Ace Driver Victory Lap (Arcade)


 Everyone knows about Namco's arcade racing series Ridge Racer, right? But long before that, there were the Pole Position games, and from them eventually came the Final Lap games, and from them came the first Ace Driver, and this, its sequel. I was going to review both Ace Driver games, but since the first one only has one track, a graphically enhanced version of which is included in this game, I decided not to bother with it.

 


Ace Driver Victory Lap was released in 1995, the same year as Rave Racer, so although Ace Driver seems to have been mostly forgotten by history, it was running alongside its more popular sibling at one time. I guess the difference is that interest in Formula 1-style racing games had waned by the mid-nineties in favour of the street and mountain racing seen in Ridge Racer? Maybe that's also why Ridge Racer got home ports, but Ace Driver never did?

 


Anyway, you know how racing games go: you race around tracks, both against other racers and against a time limit that gets extended every time you go trough a checkpoint. There aren't any special gimmicks on display here, it's just a great-looking, competent racing game that's fun to play. I guess the slightly futuristic setting could be considered a gimmick, but it doesn't affect gameplay at all. There's no boosts or power ups or anything like that. Just a great use of colours (with an emphasis on purple, brown, and silver/grey that works surprisingly well) and a kind of eco-technological world with giant skyscrapers and machinery alongside perfectly clear skies and seemingly untarnished nature.

 


Unfortunately, I don't hve a lot more to say about Ace Driver Victory Lap. It's good, you should play it if you see a cabinet somewhere, or if you have a good enough computer to run it in MAME (and if I do, you almost definitely will, too, to be honest).

Saturday, 28 August 2021

Rainbow Cotton (Dreamcast)


 This is a game I somehow only recently got around to, despite having been meaning to play it for almost twenty years! Back in the Dreamcast's original heyday, it was one of the Japan-only titles I really wanted to try out. Then when Dreamcast emulation first came about years later, this game was just a little too much for my computer at the time to handle.

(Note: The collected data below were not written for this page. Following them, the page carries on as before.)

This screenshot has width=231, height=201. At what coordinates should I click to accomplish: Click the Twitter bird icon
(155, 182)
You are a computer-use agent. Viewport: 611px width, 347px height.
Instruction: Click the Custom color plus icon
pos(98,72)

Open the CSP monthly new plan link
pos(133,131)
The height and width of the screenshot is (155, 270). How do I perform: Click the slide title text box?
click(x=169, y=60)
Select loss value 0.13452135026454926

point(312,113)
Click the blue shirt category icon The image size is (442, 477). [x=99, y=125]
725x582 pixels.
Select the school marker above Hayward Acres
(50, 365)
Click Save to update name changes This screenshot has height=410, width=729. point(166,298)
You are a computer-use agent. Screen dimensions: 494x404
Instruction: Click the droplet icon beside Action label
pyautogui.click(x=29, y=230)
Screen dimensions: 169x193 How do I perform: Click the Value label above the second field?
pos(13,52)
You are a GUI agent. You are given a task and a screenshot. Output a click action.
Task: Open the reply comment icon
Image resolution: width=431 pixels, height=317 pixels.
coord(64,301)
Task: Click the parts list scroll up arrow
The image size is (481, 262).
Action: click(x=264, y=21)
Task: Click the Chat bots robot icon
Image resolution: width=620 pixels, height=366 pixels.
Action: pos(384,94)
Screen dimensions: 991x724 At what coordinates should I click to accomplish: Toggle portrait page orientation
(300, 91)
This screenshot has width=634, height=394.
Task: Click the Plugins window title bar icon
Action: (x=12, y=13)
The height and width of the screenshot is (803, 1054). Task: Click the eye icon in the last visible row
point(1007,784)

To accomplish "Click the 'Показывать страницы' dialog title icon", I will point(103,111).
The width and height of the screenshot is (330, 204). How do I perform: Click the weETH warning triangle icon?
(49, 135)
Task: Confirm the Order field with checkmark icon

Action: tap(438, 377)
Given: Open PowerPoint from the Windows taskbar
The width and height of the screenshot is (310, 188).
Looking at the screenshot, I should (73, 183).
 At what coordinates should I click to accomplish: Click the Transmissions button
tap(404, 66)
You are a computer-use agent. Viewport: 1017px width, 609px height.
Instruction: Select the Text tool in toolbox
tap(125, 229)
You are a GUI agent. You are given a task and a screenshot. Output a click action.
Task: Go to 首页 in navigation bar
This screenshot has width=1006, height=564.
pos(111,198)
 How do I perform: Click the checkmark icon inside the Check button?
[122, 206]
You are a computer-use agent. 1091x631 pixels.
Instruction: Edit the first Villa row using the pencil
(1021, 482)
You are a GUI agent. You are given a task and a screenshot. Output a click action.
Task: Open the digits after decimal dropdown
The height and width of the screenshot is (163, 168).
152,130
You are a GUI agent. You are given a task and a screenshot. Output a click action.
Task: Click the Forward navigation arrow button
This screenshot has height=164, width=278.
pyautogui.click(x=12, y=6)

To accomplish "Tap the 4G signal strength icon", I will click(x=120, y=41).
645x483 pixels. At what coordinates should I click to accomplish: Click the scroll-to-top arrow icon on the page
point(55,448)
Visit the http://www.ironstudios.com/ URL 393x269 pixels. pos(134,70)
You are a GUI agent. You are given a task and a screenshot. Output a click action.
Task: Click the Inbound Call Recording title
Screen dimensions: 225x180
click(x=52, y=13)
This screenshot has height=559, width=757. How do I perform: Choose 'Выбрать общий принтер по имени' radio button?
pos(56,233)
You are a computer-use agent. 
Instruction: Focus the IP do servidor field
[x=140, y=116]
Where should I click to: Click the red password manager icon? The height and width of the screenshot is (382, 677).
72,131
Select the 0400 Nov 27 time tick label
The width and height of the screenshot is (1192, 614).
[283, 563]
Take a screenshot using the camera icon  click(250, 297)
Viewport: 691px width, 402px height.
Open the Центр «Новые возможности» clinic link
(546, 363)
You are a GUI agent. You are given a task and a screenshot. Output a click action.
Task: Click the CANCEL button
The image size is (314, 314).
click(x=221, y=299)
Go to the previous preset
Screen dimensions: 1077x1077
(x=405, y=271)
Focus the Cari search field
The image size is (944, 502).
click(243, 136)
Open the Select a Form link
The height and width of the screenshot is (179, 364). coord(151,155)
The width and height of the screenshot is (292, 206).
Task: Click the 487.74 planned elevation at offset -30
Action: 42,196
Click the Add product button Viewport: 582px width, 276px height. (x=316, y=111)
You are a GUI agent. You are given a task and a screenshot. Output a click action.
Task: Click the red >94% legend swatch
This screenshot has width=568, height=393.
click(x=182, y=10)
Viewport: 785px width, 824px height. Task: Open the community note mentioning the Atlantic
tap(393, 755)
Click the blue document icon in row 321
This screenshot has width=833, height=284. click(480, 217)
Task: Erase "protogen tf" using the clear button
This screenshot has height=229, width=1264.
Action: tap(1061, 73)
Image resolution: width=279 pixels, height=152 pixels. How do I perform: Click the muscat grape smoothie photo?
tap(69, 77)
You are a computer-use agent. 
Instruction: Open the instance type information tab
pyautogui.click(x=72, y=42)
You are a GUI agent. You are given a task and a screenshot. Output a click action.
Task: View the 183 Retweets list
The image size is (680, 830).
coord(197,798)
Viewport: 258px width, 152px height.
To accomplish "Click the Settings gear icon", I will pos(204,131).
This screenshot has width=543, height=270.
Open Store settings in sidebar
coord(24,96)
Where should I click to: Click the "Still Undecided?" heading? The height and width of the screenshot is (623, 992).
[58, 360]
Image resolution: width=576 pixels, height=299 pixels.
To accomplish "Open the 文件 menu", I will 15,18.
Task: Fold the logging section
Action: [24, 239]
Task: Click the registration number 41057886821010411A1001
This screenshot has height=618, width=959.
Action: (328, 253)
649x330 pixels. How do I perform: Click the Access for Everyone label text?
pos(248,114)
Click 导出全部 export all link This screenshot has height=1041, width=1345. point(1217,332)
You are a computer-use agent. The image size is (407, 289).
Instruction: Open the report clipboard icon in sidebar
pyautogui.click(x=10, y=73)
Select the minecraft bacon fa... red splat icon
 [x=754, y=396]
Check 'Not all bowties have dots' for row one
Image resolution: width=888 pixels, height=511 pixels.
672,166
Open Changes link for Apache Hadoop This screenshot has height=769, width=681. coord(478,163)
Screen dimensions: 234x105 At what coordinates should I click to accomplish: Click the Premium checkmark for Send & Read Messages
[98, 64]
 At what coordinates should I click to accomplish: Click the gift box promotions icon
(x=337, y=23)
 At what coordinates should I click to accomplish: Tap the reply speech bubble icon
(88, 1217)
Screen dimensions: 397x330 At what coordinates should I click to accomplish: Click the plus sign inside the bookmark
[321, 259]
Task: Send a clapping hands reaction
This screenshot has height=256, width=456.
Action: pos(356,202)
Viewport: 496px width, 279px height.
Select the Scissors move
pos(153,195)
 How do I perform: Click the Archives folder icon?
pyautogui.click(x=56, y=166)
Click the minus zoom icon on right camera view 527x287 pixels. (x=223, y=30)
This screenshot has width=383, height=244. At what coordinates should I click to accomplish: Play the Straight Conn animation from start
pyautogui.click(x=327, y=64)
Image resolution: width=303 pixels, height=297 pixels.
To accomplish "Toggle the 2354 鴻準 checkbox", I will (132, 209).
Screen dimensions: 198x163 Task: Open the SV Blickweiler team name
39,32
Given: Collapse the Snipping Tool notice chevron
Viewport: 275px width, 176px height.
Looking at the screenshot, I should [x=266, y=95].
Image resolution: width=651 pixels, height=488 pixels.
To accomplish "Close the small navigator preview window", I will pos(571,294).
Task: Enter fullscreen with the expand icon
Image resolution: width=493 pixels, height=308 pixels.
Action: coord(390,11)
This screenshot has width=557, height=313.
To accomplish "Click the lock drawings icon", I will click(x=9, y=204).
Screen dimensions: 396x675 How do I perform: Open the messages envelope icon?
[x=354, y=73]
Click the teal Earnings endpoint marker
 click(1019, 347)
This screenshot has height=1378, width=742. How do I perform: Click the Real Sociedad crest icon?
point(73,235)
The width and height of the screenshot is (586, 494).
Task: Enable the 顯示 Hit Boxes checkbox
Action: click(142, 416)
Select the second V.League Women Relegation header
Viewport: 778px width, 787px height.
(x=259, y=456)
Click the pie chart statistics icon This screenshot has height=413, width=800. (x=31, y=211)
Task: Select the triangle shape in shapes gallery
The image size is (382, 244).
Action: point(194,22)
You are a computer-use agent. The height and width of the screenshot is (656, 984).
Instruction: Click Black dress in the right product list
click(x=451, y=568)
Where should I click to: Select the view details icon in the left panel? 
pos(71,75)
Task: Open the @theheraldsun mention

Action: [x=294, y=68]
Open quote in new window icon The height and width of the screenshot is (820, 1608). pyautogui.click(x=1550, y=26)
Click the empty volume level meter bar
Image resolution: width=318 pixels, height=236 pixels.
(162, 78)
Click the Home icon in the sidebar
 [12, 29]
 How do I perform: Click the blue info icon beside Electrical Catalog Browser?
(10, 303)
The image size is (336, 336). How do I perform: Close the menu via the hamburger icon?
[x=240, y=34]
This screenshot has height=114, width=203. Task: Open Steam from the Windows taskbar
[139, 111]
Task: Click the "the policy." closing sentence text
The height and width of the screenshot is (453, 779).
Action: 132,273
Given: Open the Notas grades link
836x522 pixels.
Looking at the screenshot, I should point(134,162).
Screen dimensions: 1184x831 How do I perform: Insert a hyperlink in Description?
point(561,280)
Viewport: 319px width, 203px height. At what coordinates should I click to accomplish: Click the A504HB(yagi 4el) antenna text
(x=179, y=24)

A few more years (and a couple of dead laptops) later still, and an English translation patch, that even subtitles the FMV cutscenes gets released, and I finally got around to playing it.

 


The game is, of course, part of the long-running Cotton series of shooting games, and more specifically it's a sequel to the Mega Drive game Panorama Cotton, both games being Space Harrier clones, rather than the horizontally scrolling 2D shooting games more typical of the series. The first thing that'll hit you about the game once you start playing is how nice it looks. It's definitely among the best-looking games in the whole Dreamcast library! There's an incredible use of colour, and everything looks like an amazing fairytale dreamworld, almost as if they'd made a shooting spin-off from NiGHTs into Dreams. If I had played the game around the time of its release in early 2000, I don't think I would have ever seen anything like it before!

 


Unfortunately, the game itself doesn't live up to the visuals. It's just got lots of tiny little faults that all add up. Cotton herself gets in the way of where you're aiming and blocks your view of incoming enemy shots, too. You have a health bar instead of lives, and I don't think there's enough feedback when you get it, either. So if you don't pay attention to your health bar, you'll suddenly die without even realising you'd taken a lot of hits. None of these things is game-breaking on its own, and even added up, they don't make the game a bad one, but they are annoying, and it feels so close to being an actual good game, rather than one that's merely okay.

 


I think I can recommend this game conditionally. If, like me, you've been curious about it for a long time, then now is a good time to seek it out. Though the plot, as revealed by the subtitled cutscenes isn't really anything particualrly special, the whole experience of the excellent graphics and those turn-of-the-century animated FMVs does feel like something I would have loved back then, so there's a kind of retroactive enjoyment there. You should probably just emulate it, though, since the prices legitimate copies fetch these days are, just like its Mega Drive forebear, ludicrous.